How can you say valuations aren’t a joke when they can shift that violently from hour to hour? Note how low the volume is, yet 50 Dow points represent $150B of market value up and down - your portfolios fate decided by just a handful of small transactions performed by shadow traders while the market is closed. And they wonder why investors are shunning the markets? You can run a shell game for a while and rake in some suckers, but every good con man knows when it’s time to move on and head to another town once they’ve played all the suckers and word gets out about their scam. The problem Wall Street has is they scammed the entire planet - which is why there is probably renewed interest in a mission to Mars - Goldman needs some fresh suckers!

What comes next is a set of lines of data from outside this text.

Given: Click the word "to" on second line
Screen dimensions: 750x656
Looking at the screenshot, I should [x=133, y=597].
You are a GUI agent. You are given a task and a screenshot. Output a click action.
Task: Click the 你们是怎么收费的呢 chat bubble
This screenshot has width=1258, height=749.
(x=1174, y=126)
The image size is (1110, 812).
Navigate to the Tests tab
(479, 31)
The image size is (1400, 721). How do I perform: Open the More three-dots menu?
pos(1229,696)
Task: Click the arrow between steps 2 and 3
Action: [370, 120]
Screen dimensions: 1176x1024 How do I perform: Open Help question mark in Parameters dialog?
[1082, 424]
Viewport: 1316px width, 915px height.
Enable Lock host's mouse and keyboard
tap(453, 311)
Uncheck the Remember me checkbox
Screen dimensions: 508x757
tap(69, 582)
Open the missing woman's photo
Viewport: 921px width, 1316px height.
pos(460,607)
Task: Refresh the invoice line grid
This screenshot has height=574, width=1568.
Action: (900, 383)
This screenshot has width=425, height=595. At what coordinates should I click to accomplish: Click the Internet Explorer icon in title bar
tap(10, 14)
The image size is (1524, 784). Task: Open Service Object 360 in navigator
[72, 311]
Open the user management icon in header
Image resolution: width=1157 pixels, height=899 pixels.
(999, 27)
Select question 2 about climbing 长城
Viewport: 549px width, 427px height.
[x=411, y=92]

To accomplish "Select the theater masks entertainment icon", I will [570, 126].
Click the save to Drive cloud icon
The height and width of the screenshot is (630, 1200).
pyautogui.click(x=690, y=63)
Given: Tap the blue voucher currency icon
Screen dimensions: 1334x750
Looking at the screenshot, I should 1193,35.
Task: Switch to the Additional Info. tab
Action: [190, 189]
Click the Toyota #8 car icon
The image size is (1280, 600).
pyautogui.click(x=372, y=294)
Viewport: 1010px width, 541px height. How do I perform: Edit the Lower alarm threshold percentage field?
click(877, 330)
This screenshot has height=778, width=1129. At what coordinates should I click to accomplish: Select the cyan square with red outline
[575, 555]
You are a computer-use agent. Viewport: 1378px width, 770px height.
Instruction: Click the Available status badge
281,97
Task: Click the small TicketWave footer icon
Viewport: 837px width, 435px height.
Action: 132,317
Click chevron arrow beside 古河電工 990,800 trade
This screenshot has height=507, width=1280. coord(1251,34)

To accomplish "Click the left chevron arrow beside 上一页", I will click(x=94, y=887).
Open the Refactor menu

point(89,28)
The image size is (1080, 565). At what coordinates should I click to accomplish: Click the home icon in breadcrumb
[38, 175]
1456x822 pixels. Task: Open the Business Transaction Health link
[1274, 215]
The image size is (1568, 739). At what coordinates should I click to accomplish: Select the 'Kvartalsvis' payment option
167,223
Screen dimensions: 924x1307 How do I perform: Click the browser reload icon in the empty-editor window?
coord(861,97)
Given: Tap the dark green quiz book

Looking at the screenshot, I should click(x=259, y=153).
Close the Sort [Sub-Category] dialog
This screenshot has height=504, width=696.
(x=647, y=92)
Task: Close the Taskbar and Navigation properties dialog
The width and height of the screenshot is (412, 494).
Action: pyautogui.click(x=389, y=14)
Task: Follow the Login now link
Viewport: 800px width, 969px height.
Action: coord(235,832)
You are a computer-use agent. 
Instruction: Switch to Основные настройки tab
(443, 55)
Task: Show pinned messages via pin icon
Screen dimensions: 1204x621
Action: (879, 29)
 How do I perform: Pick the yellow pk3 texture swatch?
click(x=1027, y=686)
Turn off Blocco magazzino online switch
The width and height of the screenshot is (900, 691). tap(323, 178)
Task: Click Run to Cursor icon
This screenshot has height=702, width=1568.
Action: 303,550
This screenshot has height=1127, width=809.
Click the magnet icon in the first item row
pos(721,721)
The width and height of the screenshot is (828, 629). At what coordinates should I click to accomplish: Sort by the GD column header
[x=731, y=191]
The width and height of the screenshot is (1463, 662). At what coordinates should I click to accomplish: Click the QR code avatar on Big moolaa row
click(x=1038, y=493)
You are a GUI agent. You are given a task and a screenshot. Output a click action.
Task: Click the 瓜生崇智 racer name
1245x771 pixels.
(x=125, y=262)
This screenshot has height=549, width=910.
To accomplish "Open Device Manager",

I said yesterday we have to consider the possibility that this ridiculous, pointless, baseless rally was nothing more than a desperate attempt by the Gang of 12 to bang out the technicals and finally draw some fresh money off the sidelines - so they could get out of their positions now that the Fed is turning off the spigots and the carrying costs (rates) are starting to creep up. As we can see from the WSJ FACTS above, so far, it hasn’t been working - and if that sideline money doesn’t start coming in soon, what will our next catalyst be?
We did try to stay bullish, but by 9:59 I sent out an Alert saying: "Consumer sentiment was a train wreck at 69! Sorry bulls but I’m cashing out again!" We had already taken DIA $111 puts for $0.19 as our first play of the day, and I felt so strongly about my call and was so worried about people getting burned (still not knowing about GS yet) that I also sent out a Stock Talk Alert on Seeking Alpha and Twitter saying: "That Consumer Sentiment (69.5) was the last straw - back to cash over weekend. Still some bear plays but bullish exposure off the table!" I feel very good about doing my best to stop my people from getting burned!
If your broker of financial guru didn’t contact you directly to warn you the market was going to crash while the Dow was still well over 11,100, please consider subscribing to our PSW member site, where you get these Member Alerts as well as the above trade ideas live, every day, while the market is in session. May well be the last month to lock in current pricing and Premium Membership will close soon when we fill up - so don’t say I didn’t tell you so well in advance…
That’s it! Cashing out our short-term, unhedged longs was a job in the morning, and riding out the DIA $111 puts kept us busy until the afternoon, so there wasn’t much else to do. The drop was really too fast to chase down and we had, of course, been making our directional bearish bets for 2 days and we took non-greedy exits on those too as we have no idea what next week will bring. And after a great week like this with 46 trade ideas and only 12 misses - not too shabby in a choppy market - we deserve a day to just sit back, relax and watch the carnage unfold.
My 4:00 p.m. closing Alert said it quite nicely: Today’s market summary:
We’ll have to see what next week brings, but our cash remains sidelined until we see better evidence than was presented last week that we should be making more bullish plays. Meanwhile, we can continue to amuse ourselves with our hit-and-run plays - especially during earnings season where every single day is another opportunity to play the volatility!